Thirsty Southern California has a drop of good news.
The L.A.-based consortium and water wholesaler for public agencies that supply a population of about 20 million throughout the region has taken a step to advance a regional water-recycling plant that could eventually serve more than 500,000 homes.
The deal provides the Metropolitan Water District with a modest round of early funding for development of the $3.4 billion water recycling plant from public agencies in Arizona.
“This project could help the entire Southwest,” Adel Hagekhalil, Metropolitan Water District’s general manager, said in a release.
He framed the planned facility as part of the solution to replenishing the Colorado River, a primary water source for much of the western United States, with California, Arizona and Nevada all major users.
“That’s why our partners in the Lower Basin” — the parts of Arizona, Nevada and elsewhere that constitute the southern section of the vast Colorado River Basin — “are interested in helping us develop this project.”
The project holds the potential to eventually help relieve some strain on Southern California’s water supply, always a point of concern for residential and commercial developers as well as residents.

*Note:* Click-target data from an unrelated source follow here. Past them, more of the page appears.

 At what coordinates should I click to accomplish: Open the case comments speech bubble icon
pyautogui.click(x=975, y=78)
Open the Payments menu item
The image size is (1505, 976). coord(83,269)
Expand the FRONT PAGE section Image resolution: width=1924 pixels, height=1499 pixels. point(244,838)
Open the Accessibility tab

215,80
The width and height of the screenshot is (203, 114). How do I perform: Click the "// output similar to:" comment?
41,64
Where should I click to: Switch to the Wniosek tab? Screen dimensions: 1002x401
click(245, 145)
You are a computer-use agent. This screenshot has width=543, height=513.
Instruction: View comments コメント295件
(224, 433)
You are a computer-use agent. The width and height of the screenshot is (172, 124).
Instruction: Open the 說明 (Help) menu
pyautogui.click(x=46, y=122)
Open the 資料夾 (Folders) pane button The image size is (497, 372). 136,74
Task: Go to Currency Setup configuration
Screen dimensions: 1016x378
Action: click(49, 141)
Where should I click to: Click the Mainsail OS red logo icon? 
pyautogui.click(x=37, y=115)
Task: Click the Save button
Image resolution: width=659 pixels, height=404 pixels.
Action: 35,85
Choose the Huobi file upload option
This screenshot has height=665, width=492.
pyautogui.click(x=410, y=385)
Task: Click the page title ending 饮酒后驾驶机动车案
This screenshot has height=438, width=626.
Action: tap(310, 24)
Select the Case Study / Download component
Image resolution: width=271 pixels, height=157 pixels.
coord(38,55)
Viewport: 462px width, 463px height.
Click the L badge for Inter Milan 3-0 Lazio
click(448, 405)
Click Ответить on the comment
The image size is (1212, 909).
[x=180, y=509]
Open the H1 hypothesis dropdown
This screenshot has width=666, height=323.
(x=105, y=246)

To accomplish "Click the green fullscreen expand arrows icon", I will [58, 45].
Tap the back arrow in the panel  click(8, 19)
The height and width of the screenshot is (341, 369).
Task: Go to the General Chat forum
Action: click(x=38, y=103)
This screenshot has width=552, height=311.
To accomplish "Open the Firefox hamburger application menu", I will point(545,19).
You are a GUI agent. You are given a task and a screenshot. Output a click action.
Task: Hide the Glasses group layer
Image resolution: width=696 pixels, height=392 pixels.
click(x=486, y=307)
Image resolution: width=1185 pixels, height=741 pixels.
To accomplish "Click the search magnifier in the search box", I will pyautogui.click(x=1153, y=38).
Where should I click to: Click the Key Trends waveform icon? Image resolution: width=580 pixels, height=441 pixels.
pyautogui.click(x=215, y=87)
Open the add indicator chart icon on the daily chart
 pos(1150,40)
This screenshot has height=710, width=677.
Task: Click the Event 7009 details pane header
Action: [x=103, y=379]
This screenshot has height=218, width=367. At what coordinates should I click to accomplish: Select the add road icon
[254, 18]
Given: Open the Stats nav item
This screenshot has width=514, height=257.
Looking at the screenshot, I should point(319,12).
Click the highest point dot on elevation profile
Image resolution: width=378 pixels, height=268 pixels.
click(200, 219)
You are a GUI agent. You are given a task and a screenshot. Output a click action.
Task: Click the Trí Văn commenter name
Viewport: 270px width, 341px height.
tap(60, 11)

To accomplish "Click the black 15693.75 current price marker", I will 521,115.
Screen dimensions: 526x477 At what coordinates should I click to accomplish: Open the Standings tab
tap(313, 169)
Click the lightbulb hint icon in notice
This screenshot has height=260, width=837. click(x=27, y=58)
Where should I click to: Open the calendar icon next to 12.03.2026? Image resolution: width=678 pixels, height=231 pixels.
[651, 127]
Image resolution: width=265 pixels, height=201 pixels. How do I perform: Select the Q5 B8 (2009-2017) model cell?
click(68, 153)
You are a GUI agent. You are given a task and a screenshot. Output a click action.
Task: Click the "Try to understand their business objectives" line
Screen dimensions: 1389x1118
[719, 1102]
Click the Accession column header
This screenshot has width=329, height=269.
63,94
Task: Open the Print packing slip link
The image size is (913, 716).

The agreement between the Metropolitan Water District and the Arizona agencies was announced last week. Under the agreement, the Central Arizona Project and the Arizona Department of Water Resources will contribute $5 million and $1 million, respectively, to the ongoing environmental planning work for the facility. That work, begun last year, is expected to take three years and cost $30 million.
The $6 million from the Arizona agencies is an initial investment, Hagekhalil said, and could lead to a longer-term deal where the agencies help fund the project in exchange for rights to some of California’s allotment of Colorado River water. The fully realized $3.4 billion facility would produce up to 150 million gallons per day and stand among the largest water recycling plants in the country.
The announcement follows a similar agreement Metropolitan Water District made last year with a southern Nevada agency that agreed to fund up to $6 million of the plant’s environmental work.
Around California, water access is expected to only become more urgent. The past 12 months were the driest the state has seen in a century, according to climatologists, with the next 12 months expected to be even worse.
The demand for recycled water — highly treated wastewater that in urban areas is most often used for non-potable purposes such as landscape irrigation and industrial cooling — has also been surging. Recycled water still represents a small fraction of overall water use, but as of 2019 its use had nearly tripled since the 1980s, according to the Public Policy Institute of California.